Send back the listing, word for word.

* _Recorded data_:
-- Opening Marker --
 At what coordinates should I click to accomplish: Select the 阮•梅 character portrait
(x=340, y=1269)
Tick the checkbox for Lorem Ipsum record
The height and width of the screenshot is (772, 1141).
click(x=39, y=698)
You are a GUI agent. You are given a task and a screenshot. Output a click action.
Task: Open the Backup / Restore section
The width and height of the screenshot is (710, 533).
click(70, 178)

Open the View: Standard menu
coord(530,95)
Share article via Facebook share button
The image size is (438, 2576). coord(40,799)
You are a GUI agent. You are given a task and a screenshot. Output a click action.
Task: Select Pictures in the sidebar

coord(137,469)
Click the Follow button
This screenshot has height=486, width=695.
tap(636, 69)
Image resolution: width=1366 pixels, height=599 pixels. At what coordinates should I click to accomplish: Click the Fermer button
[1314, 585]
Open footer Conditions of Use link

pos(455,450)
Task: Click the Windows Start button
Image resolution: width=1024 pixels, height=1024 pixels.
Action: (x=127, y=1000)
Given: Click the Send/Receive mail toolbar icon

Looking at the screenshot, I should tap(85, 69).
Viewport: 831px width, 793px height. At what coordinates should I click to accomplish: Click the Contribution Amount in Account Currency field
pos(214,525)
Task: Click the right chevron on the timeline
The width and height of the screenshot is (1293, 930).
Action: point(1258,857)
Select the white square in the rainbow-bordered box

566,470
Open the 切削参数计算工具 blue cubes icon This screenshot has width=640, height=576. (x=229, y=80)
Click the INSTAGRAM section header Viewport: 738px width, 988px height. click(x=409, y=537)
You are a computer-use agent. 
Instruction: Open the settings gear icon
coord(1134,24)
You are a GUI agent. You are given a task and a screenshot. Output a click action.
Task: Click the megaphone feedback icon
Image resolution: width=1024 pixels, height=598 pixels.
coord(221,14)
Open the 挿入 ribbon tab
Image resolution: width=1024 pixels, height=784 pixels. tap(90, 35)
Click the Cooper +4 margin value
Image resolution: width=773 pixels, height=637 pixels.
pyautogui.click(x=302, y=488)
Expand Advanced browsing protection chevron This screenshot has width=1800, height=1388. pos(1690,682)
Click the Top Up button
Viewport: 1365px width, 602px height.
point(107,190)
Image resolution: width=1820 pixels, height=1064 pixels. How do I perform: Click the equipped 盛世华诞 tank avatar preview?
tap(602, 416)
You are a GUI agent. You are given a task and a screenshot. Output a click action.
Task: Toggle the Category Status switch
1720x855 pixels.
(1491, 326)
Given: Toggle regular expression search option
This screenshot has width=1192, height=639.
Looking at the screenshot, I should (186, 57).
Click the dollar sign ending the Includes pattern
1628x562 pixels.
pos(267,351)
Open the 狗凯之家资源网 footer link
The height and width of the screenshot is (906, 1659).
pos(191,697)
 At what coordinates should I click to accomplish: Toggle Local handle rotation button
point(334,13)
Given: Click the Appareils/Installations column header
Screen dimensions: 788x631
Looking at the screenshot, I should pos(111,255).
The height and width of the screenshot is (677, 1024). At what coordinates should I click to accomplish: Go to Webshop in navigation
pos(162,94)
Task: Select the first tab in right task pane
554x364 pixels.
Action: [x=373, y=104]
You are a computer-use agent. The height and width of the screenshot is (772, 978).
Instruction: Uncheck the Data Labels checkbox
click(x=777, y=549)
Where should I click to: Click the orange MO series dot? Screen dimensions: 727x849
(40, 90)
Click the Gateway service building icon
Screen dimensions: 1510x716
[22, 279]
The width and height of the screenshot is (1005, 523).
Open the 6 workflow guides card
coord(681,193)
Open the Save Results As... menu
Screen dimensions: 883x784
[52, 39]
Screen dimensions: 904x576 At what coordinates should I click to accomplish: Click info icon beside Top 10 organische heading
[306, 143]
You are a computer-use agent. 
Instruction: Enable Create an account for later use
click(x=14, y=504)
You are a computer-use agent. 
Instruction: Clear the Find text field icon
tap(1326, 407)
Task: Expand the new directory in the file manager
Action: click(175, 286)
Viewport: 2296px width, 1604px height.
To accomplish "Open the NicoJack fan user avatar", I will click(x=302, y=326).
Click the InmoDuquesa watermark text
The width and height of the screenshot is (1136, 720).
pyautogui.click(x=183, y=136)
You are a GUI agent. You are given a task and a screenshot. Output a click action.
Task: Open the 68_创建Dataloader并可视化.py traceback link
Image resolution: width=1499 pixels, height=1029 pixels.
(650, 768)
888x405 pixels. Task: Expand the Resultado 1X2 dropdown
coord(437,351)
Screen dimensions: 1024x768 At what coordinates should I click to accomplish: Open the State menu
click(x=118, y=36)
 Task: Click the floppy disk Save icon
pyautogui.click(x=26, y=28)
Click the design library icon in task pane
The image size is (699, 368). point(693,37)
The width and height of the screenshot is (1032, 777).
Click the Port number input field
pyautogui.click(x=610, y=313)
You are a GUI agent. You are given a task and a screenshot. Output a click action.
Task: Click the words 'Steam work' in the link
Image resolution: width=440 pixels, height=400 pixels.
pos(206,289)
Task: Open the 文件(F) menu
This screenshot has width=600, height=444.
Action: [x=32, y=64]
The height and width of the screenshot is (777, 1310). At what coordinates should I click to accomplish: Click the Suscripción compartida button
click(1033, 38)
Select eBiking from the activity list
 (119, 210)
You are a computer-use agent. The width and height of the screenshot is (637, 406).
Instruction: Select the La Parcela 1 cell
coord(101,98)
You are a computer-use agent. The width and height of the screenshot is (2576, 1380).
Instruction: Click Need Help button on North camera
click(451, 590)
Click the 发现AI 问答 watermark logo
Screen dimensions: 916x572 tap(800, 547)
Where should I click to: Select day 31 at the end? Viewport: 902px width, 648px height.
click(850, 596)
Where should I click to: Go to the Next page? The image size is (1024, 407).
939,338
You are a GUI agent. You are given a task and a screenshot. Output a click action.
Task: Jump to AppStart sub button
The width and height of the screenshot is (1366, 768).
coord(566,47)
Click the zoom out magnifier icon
-- Closing Marker --
* _Exercise output_:
 At what coordinates should I click to accomplish: Select the 阮•梅 character portrait
(x=340, y=1269)
Tick the checkbox for Lorem Ipsum record
The height and width of the screenshot is (772, 1141).
click(x=39, y=698)
You are a GUI agent. You are given a task and a screenshot. Output a click action.
Task: Open the Backup / Restore section
The width and height of the screenshot is (710, 533).
click(70, 178)

Open the View: Standard menu
coord(530,95)
Share article via Facebook share button
The image size is (438, 2576). coord(40,799)
You are a GUI agent. You are given a task and a screenshot. Output a click action.
Task: Select Pictures in the sidebar

coord(137,469)
Click the Follow button
This screenshot has height=486, width=695.
tap(636, 69)
Image resolution: width=1366 pixels, height=599 pixels. At what coordinates should I click to accomplish: Click the Fermer button
[1314, 585]
Open footer Conditions of Use link

pos(455,450)
Task: Click the Windows Start button
Image resolution: width=1024 pixels, height=1024 pixels.
Action: (x=127, y=1000)
Given: Click the Send/Receive mail toolbar icon

Looking at the screenshot, I should tap(85, 69).
Viewport: 831px width, 793px height. At what coordinates should I click to accomplish: Click the Contribution Amount in Account Currency field
pos(214,525)
Task: Click the right chevron on the timeline
The width and height of the screenshot is (1293, 930).
Action: point(1258,857)
Select the white square in the rainbow-bordered box

566,470
Open the 切削参数计算工具 blue cubes icon This screenshot has width=640, height=576. (x=229, y=80)
Click the INSTAGRAM section header Viewport: 738px width, 988px height. click(x=409, y=537)
You are a computer-use agent. 
Instruction: Open the settings gear icon
coord(1134,24)
You are a GUI agent. You are given a task and a screenshot. Output a click action.
Task: Click the megaphone feedback icon
Image resolution: width=1024 pixels, height=598 pixels.
coord(221,14)
Open the 挿入 ribbon tab
Image resolution: width=1024 pixels, height=784 pixels. tap(90, 35)
Click the Cooper +4 margin value
Image resolution: width=773 pixels, height=637 pixels.
pyautogui.click(x=302, y=488)
Expand Advanced browsing protection chevron This screenshot has width=1800, height=1388. pos(1690,682)
Click the Top Up button
Viewport: 1365px width, 602px height.
point(107,190)
Image resolution: width=1820 pixels, height=1064 pixels. How do I perform: Click the equipped 盛世华诞 tank avatar preview?
tap(602, 416)
You are a GUI agent. You are given a task and a screenshot. Output a click action.
Task: Toggle the Category Status switch
1720x855 pixels.
(1491, 326)
Given: Toggle regular expression search option
This screenshot has width=1192, height=639.
Looking at the screenshot, I should (186, 57).
Click the dollar sign ending the Includes pattern
1628x562 pixels.
pos(267,351)
Open the 狗凯之家资源网 footer link
The height and width of the screenshot is (906, 1659).
pos(191,697)
 At what coordinates should I click to accomplish: Toggle Local handle rotation button
point(334,13)
Given: Click the Appareils/Installations column header
Screen dimensions: 788x631
Looking at the screenshot, I should pos(111,255).
The height and width of the screenshot is (677, 1024). At what coordinates should I click to accomplish: Go to Webshop in navigation
pos(162,94)
Task: Select the first tab in right task pane
554x364 pixels.
Action: [x=373, y=104]
You are a computer-use agent. The height and width of the screenshot is (772, 978).
Instruction: Uncheck the Data Labels checkbox
click(x=777, y=549)
Where should I click to: Click the orange MO series dot? Screen dimensions: 727x849
(40, 90)
Click the Gateway service building icon
Screen dimensions: 1510x716
[22, 279]
The width and height of the screenshot is (1005, 523).
Open the 6 workflow guides card
coord(681,193)
Open the Save Results As... menu
Screen dimensions: 883x784
[52, 39]
Screen dimensions: 904x576 At what coordinates should I click to accomplish: Click info icon beside Top 10 organische heading
[306, 143]
You are a computer-use agent. 
Instruction: Enable Create an account for later use
click(x=14, y=504)
You are a computer-use agent. 
Instruction: Clear the Find text field icon
tap(1326, 407)
Task: Expand the new directory in the file manager
Action: click(175, 286)
Viewport: 2296px width, 1604px height.
To accomplish "Open the NicoJack fan user avatar", I will click(x=302, y=326).
Click the InmoDuquesa watermark text
The width and height of the screenshot is (1136, 720).
pyautogui.click(x=183, y=136)
You are a GUI agent. You are given a task and a screenshot. Output a click action.
Task: Open the 68_创建Dataloader并可视化.py traceback link
Image resolution: width=1499 pixels, height=1029 pixels.
(650, 768)
888x405 pixels. Task: Expand the Resultado 1X2 dropdown
coord(437,351)
Screen dimensions: 1024x768 At what coordinates should I click to accomplish: Open the State menu
click(x=118, y=36)
 Task: Click the floppy disk Save icon
pyautogui.click(x=26, y=28)
Click the design library icon in task pane
The image size is (699, 368). point(693,37)
The width and height of the screenshot is (1032, 777).
Click the Port number input field
pyautogui.click(x=610, y=313)
You are a GUI agent. You are given a task and a screenshot. Output a click action.
Task: Click the words 'Steam work' in the link
Image resolution: width=440 pixels, height=400 pixels.
pos(206,289)
Task: Open the 文件(F) menu
This screenshot has width=600, height=444.
Action: [x=32, y=64]
The height and width of the screenshot is (777, 1310). At what coordinates should I click to accomplish: Click the Suscripción compartida button
click(1033, 38)
Select eBiking from the activity list
 (119, 210)
You are a computer-use agent. The width and height of the screenshot is (637, 406).
Instruction: Select the La Parcela 1 cell
coord(101,98)
You are a computer-use agent. The width and height of the screenshot is (2576, 1380).
Instruction: Click Need Help button on North camera
click(451, 590)
Click the 发现AI 问答 watermark logo
Screen dimensions: 916x572 tap(800, 547)
Where should I click to: Select day 31 at the end? Viewport: 902px width, 648px height.
click(850, 596)
Where should I click to: Go to the Next page? The image size is (1024, 407).
939,338
You are a GUI agent. You are given a task and a screenshot. Output a click action.
Task: Jump to AppStart sub button
The width and height of the screenshot is (1366, 768).
coord(566,47)
Click the zoom out magnifier icon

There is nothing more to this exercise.